Dalla Rassegna stampa

Proprio noi, che l’avremmo voluta più tempestiva e non ne abbiamo fatto mistero, registriamo con soddisfazione la risposta che Berlusconi e Frattini hanno dato ieri all’arresto dei tre operatori italiani in Afghanistan. Al presidente Karzai è stata recapitata una richiesta ufficiale di spiegazioni «urgenti e concrete», e il ministro degli Esteri ha precisato in Parlamento di essere «insoddisfatto» delle risposte sin qui ricevute da Kabul. Ogni sforzo sarà ora fatto per arrivare alla verità, partendo, beninteso, dalla presunzione di innocenza che vige in tutto il mondo civile. Bene, dunque, anche se tardi. Ma in attesa che Karzai ci onori con chiarimenti adeguati, la vicenda dell’ospedale di Emergency pone inevitabilmente interrogativi che dovranno anch’essi trovare risposta. L’Italia ha una presenza cruciale in Afghanistan, e forse andrebbe ricordato in questo momento che il governo di Roma è stato il più pronto e il più generoso
quando si è trattato di mandare i rinforzi che Obama (d’accordo con Karzai, si presume) reclamava a gran voce.
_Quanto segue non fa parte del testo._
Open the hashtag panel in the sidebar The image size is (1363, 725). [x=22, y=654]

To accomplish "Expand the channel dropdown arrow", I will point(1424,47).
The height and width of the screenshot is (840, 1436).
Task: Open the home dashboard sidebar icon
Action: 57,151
Orbene, era stata informata l’Italia dell’incursione dei servizi segreti afghani? Ne sapeva qualcosa il comando Isaf? Sia- mo stati tenuti subito al corrente della presenza di truppe inglesi chiamate (lo ha detto ieri Frattini) dopo il rinvenimento di armi e di un piano di attentato (scritto!) all’interno dell’ospedale? Se è così, gli 007 afghani potrebbero aver avuto tutto il tempo di piazzare loro le «prove» contro i tre italiani. Allo scopo, per esempio, di rendere inoperante l’ospedale più scomodo del mondo e di dare a Emergency una intimidatoria lezione. Roma, insomma, oltre a parlare con Kabul dovrebbe farlo anche con il generale McCrystal che comanda l’lsaf. E pretendere da entrambi, con i più elementari chiarimenti, anche un maggiore rispetto.
Un consiglio ci sentiamo di darlo anche a Gino Strada, in vista della manifestazione di sabato a Piazza Navona. Si adoperi perché non vengano esibiti simboli di partito o comunque politici. Non dia un contributo alla consolidata tendenza italica di vedere tutto attraverso la lente degli schieramenti interni. I presunti «bombaroli in camice bianco», dalla loro ignota prigione, non ne trarrebbero giovamento.